To harness the novel findings from GWAS studies, there is a pressing need to know which gene confers susceptibility at each locus and whether its expression is up- or downregulated before testing interventions. When used as drug targets, the small size of the genetic effects matter little, as long as causality is clear and the pathway is logical. Uncovering these new loci will be beneficial and could lead, for example, to our understanding of new lipoprotein handling pathways.

A novel gene chip to test for genetic associations in subjects with coronary disease identified two lipoprotein(a) (LPA) variants variants that were strongly associated with both an increased level of Lp(a) and an increased risk of coronary disease. A meta-analysis showed that with a genotype score that involved both LPA SNPs, the odds ratios for coronary disease were 1.51 (95% CI, 1.38 to 1.66) for one variant and 2.57 (95% CI, 1.80 to 3.67) for two or more variants [Clarke R et al. N Engl J Med 2009]. Importantly, these findings strongly support a causal role for Lp(a) in CAD and indicate that lowering levels is a valid therapeutic target (as is achieved, for example, by CETP inhibitors).
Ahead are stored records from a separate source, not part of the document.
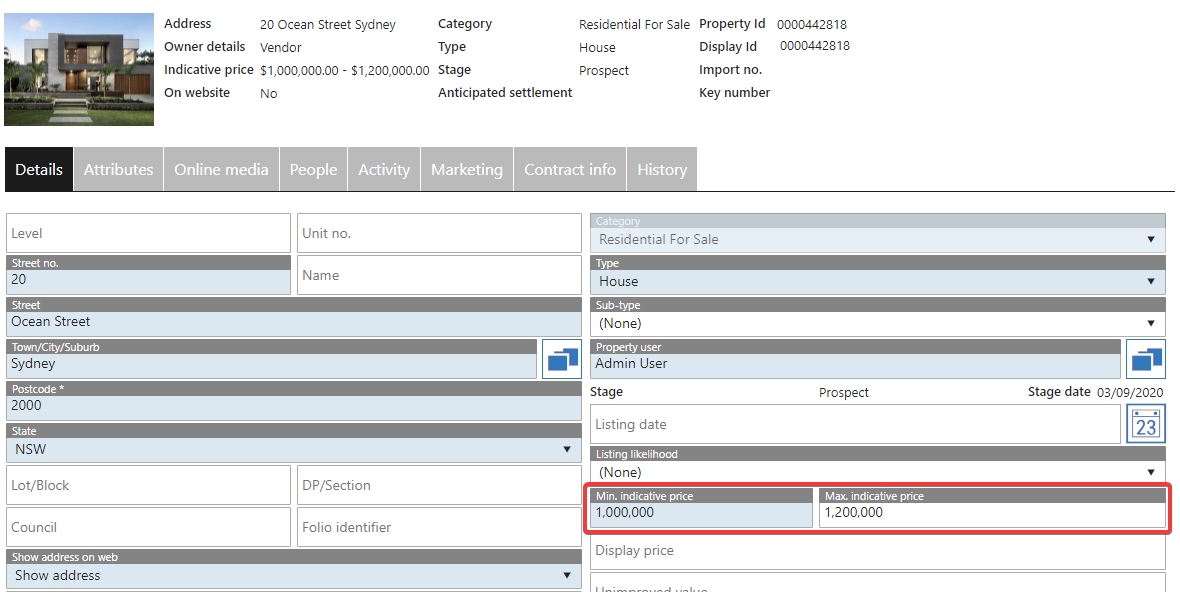Open the Online media tab
Screen dimensions: 1180x592
click(x=221, y=170)
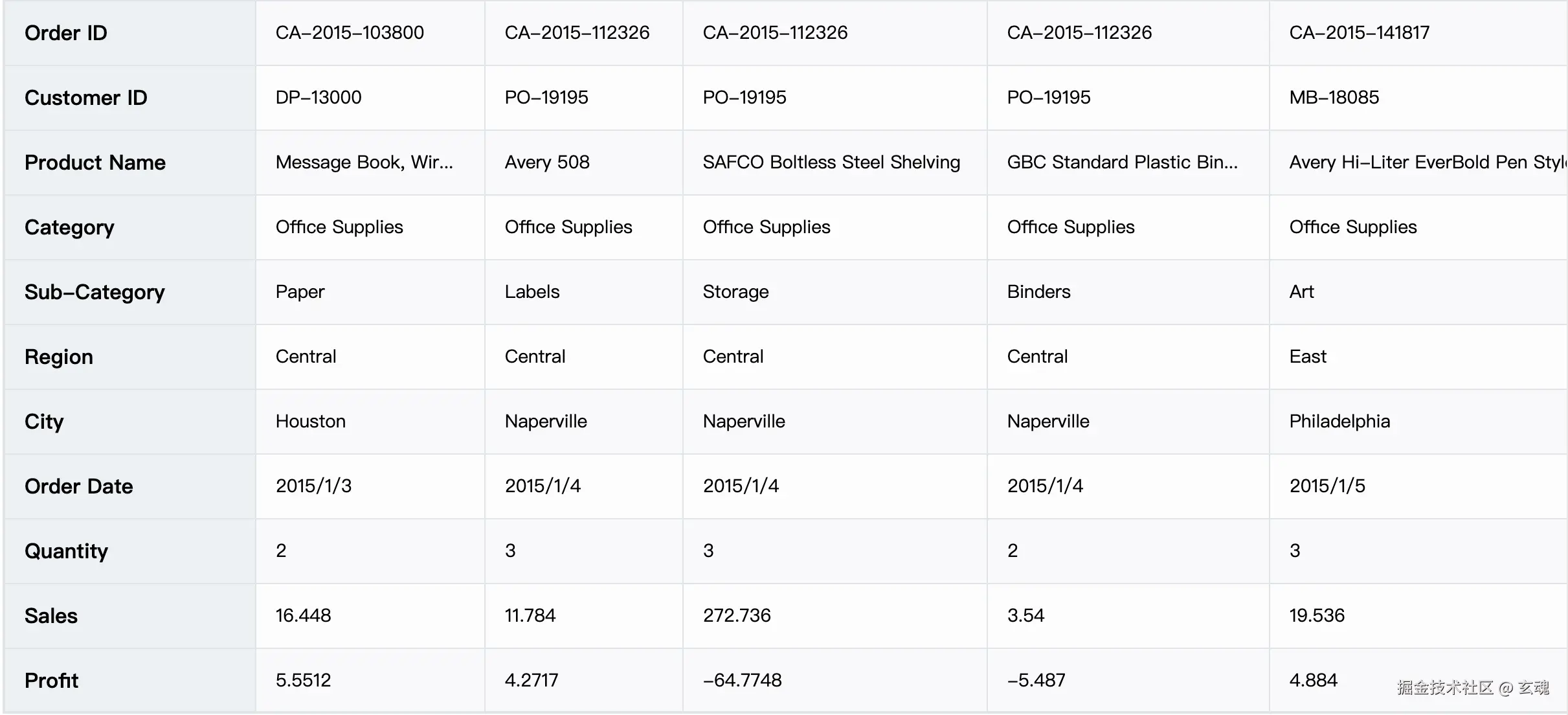
Task: Click the 272.736 sales value
Action: [x=737, y=616]
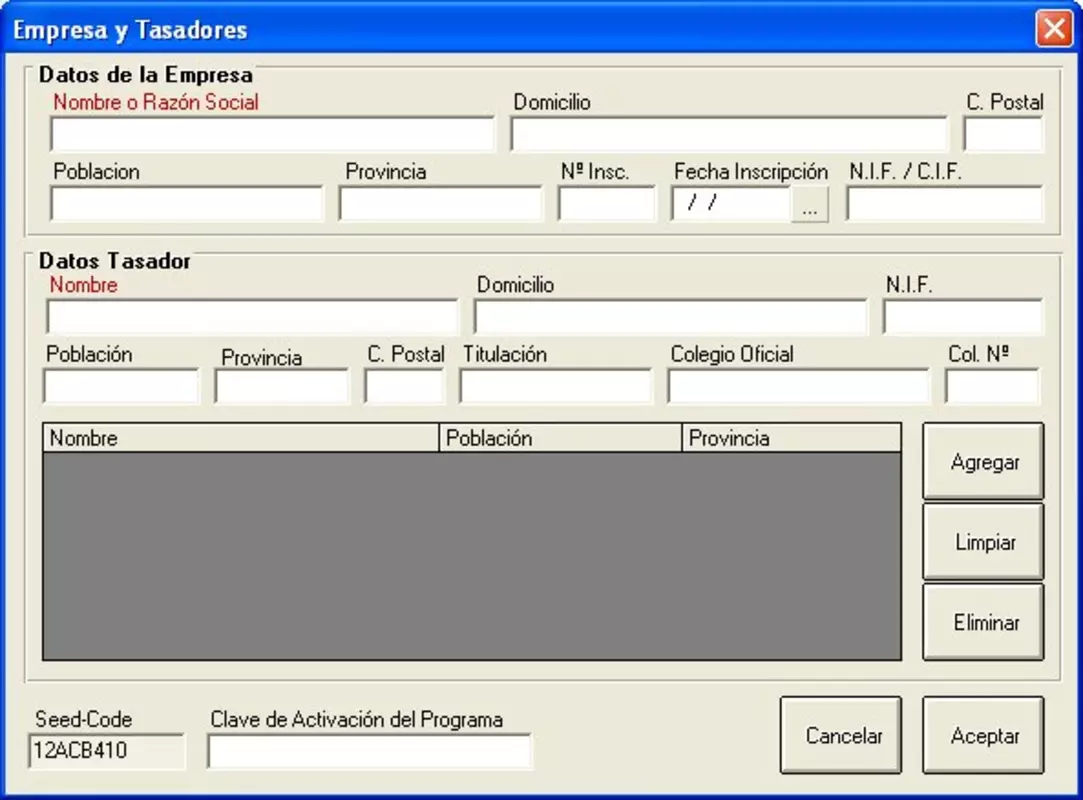
Task: Confirm with the Aceptar button
Action: pyautogui.click(x=984, y=735)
In Prof. Watkins's opinion, “we need to be cautious regarding how much risk prediction benefit we can expect.” Our ability to predict common diseases, based on multiple genetic variants alone or in addition to traditional disease risk factors, has been limited thus far and is likely to remain so. Genetic profiling for personalizing medicine requires tests that fairly accurately predict disease risk, particularly when interventions are invasive or expensive or have major side effects [Janssens AC and van Duijin CM. Hum Mol Genet 2008], and these tests are not yet available. Instead, new GWAS findings are likely to have a major impact on our understanding of mechanisms of disease and, over time, new approaches to therapy.